27 Moi, Daniel, je m’évanouis ; je fus malade plusieurs jours, puis je me levai pour m’occuper des affaires du roi. Mais je restais bouleversé par cette vision que je ne comprenais pas.
9.20 Gabriel explique lui-même ses paroles énigmatiques.
Les soixante-dix semaines sont « un grand nombre » de semaines d’années et ne correspondent sans doute pas à un compte précis, sauf pour les sept premières semaines : c’est le temps écoulé entre la destruction de Jérusalem en 587 et le décret de libération par Cyrus, surnommé l’élu du Seigneur dans Is 45, en 538.

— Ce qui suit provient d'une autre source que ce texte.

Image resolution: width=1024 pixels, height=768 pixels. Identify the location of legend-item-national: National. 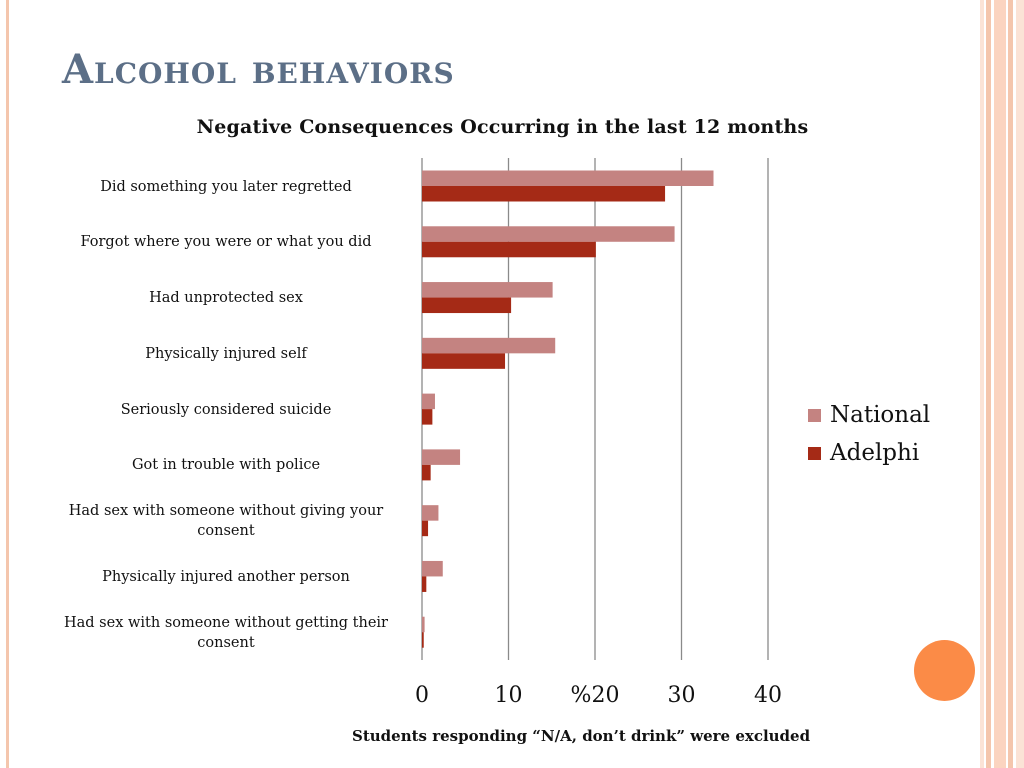
(869, 415).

La période qui suit va jusqu’à la persécution d’Antiocus et l’assassinat du grand prêtre Onias en 171 : un homme consacré sera mis à mort. Après cela le persécuteur met fin au culte dans le Temple de Jérusalem ; un autel est consacré à Baal Shamem sur l’autel des holocaustes, c’est l’abomination de la désolation, l’abominable idole du dévastateur.

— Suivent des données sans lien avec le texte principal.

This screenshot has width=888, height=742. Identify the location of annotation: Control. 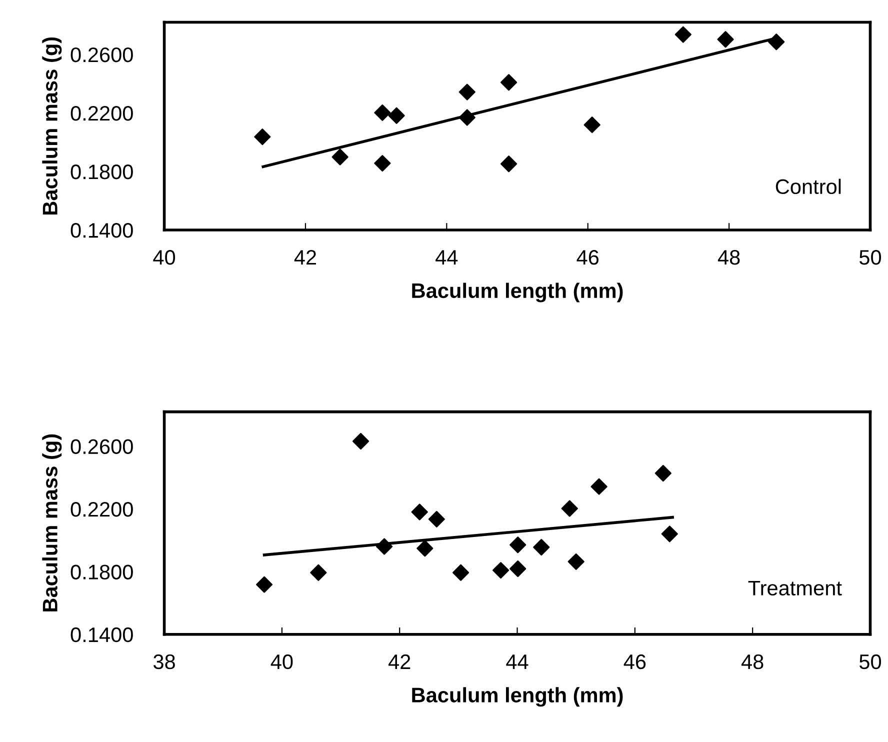
(808, 186).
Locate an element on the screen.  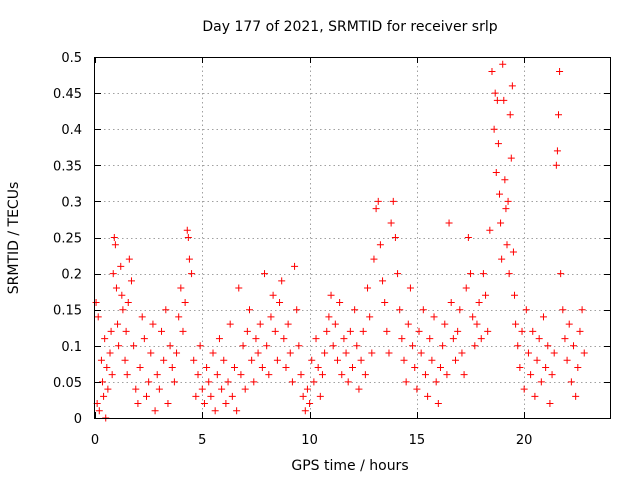
y-axis-label: SRMTID / TECUs is located at coordinates (14, 238).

Tout cela a eu lieu durant la première demi-semaine, et c’est alors qu’écrit l’auteur. Il annonce l’instauration du règne de Dieu pour la fin de la semaine : pour faire venir la justice éternelle.
Le Saint des Saints sera consacré. Après sa profanation par les envahisseurs syriens, le sanctuaire sera rénové pour devenir la demeure éternelle de Dieu parmi son peuple.
L’intervention divine annoncée se manifesta de fait par la paix inattendue que les Juifs obtinrent alors (1M 6,55). Mais il fallut reconnaître que ce n’était pas encore l’arrivée du royaume, seulement un signe précurseur.
Bien des lecteurs se sentiront mal à l’aise en voyant que la prophétie ne s’est réalisée qu’en partie et avec des erreurs. Il faut rappeler que la prophétie n’est pas d’abord pour annoncer des événements. Il faut bien que certains signes se réalisent pour accréditer le prophète, mais la prophétie est d’abord dans le souffle du prophète qui ouvre ou rappelle les grandes perspectives du plan de Dieu. Le prophète ne se trompe pas lorsqu’il indique le sens des événements.
Les chiffres proposés par l’auteur se réfèrent à la période des Maccabées. Si la fin des temps ne s’est pas produite à ce moment-là, il est inutile de manipuler les chiffres pour en calculer la date : Dieu n’a pas voulu la révéler (Mc 13,32).